- **Document text**
While harmonizing tax measures for business is an understandable government goal, there are good reasons why BBA taxation exists for lawyers. Many clients cannot afford to pay legal fees unless they receive a lump sum judgment or settlement at the end of the case. Lawyers have been willing to take chances by acting for them, waiting for potential of payment.
Most commonly known is the contingency fee agreement in personal injury cases, but there are many others – persons wrongfully dismissed, denied Workers Compensation Board (“WCB”) benefits, and many parties in family law cases fighting for reasonable property settlement – who cannot pay until their case is over. Lawyers often work for them for years before being paid. Many times, those lawyers also cover the expenses along the way. And sometimes the case does not succeed and they lose it all.
If those lawyers must pay income tax for the years before they are paid, while covering their clients’ expenses, many will no longer be able to take these cases. Our citizens, unemployed, in financial distress, will instead be forced into court on their own, or not pursue their legal rights.
So when this budget measure was announced, the CBA sprang into action. Rallying members of our Tax Section, Access to Justice Committee and drawing from members, our National office arranged meetings with federal Finance Department officials and the senior political staff of the Ministers of Finance and Justice. They asked us to provide written policy submissions and we also decided to produce a technical report from the Joint CBA-CPA Canada Taxation Committee, comprising CBA Tax Section Executive members and their accounting counterparts who provide technical briefs to Finance on tax issues.

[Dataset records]
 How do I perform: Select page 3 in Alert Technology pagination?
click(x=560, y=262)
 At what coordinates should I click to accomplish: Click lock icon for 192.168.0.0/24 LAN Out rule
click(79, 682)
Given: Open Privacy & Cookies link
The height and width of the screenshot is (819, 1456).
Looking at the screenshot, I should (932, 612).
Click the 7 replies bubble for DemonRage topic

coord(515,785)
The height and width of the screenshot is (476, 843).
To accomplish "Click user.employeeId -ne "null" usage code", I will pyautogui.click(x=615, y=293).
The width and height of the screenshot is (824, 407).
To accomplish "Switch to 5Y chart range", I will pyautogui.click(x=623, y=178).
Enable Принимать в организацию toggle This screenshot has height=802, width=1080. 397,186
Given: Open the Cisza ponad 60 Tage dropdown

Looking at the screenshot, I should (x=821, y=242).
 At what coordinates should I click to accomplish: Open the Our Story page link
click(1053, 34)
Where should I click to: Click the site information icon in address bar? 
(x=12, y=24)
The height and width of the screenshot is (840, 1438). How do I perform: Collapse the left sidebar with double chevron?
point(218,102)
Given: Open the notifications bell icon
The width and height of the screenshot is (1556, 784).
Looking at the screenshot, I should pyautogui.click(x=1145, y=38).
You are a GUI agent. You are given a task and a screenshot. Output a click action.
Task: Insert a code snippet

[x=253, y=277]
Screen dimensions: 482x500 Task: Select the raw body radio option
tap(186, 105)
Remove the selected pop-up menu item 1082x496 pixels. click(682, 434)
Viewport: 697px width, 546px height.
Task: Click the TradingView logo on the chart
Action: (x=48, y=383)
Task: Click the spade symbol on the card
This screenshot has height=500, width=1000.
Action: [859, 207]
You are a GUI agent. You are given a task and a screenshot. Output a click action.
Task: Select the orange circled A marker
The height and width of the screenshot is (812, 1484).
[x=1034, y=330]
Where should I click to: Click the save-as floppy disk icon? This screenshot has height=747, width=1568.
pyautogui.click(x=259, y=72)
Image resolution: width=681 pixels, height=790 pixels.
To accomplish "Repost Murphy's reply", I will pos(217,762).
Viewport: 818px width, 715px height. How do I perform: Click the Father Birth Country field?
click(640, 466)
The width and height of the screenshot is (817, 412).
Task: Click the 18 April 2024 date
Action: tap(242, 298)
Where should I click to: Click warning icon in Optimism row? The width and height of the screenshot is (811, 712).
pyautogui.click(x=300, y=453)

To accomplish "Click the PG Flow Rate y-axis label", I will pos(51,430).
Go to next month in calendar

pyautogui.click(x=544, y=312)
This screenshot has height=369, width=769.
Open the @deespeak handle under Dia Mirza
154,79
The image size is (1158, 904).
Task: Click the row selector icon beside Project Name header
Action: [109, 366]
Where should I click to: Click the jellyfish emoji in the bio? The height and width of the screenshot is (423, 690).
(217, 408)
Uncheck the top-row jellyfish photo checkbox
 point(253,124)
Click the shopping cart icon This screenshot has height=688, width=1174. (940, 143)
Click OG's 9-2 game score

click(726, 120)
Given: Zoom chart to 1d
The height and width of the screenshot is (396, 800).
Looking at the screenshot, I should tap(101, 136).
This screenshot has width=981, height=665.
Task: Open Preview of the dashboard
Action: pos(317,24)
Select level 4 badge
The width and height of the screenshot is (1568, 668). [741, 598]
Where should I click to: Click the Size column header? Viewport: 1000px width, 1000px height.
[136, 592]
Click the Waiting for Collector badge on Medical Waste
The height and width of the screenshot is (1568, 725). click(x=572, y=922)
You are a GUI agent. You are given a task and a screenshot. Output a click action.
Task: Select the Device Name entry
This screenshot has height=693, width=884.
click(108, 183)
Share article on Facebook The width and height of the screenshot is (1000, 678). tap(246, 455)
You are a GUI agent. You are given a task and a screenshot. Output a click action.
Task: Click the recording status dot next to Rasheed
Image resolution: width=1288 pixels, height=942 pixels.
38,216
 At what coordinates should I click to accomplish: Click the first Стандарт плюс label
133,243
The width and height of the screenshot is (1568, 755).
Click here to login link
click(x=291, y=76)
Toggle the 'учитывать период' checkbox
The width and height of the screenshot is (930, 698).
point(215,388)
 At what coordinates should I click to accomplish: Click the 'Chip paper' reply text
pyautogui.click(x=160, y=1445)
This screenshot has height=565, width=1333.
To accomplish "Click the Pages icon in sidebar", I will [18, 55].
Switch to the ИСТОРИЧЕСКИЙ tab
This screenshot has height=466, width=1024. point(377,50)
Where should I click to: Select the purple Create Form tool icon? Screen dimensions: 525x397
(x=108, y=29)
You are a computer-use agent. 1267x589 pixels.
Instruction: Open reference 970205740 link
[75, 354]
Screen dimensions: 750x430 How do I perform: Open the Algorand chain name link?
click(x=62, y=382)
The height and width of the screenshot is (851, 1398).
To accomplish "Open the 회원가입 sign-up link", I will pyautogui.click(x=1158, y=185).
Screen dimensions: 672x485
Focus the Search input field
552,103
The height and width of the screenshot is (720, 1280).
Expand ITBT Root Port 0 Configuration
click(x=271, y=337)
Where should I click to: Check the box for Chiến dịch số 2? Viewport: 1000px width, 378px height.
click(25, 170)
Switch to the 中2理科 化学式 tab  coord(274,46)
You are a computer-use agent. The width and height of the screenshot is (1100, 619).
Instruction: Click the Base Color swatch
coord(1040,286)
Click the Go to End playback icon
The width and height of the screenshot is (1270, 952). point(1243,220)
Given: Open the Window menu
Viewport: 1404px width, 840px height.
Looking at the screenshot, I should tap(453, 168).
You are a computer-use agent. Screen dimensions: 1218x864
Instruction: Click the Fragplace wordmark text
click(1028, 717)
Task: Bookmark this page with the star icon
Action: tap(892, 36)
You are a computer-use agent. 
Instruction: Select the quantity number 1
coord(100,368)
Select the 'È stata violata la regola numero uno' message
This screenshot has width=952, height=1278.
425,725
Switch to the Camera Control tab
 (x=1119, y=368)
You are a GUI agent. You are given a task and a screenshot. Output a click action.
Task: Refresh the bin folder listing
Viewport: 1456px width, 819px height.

- **What you need to do**
A) Return the records starting at the line that contains "Given: Open the Window menu" and ending at the last line of the records, both included, copying them word for word.
B) Write the next part of the text on tax rules for lawyers' delayed fees.
The text and the records were taken from separate sources.

- **In response**
A)
Given: Open the Window menu
Viewport: 1404px width, 840px height.
Looking at the screenshot, I should tap(453, 168).
You are a computer-use agent. Screen dimensions: 1218x864
Instruction: Click the Fragplace wordmark text
click(1028, 717)
Task: Bookmark this page with the star icon
Action: tap(892, 36)
You are a computer-use agent. 
Instruction: Select the quantity number 1
coord(100,368)
Select the 'È stata violata la regola numero uno' message
This screenshot has width=952, height=1278.
425,725
Switch to the Camera Control tab
 (x=1119, y=368)
You are a GUI agent. You are given a task and a screenshot. Output a click action.
Task: Refresh the bin folder listing
Viewport: 1456px width, 819px height.

B)
Fortunately, as the first Budget Implementation Act tabled in April does not contain the BBA proposal, we had a window of opportunity to work with government and the Opposition parties to turn the course.
Branches and members have acted as well. I have met with MPs from the three major parties. All understood the issue and said they would work within their parties to address it.
As of the beginning of May, when I write this, we have scored our first victory. The government has announced that contingency fee agreements will not be included. As there is no assurance of payment, that probability cannot be considered income, but the costs associated with the claim continue as a legitimate expense.
As part of our push for access to justice, we will continue to advocate to exclude cases where the lawyer agrees to await payment to assist a client who otherwise cannot afford legal help.
It is in work like this that the CBA shines, having the unique mandate and influence to stickhandle potential problems for our profession nationally and locally.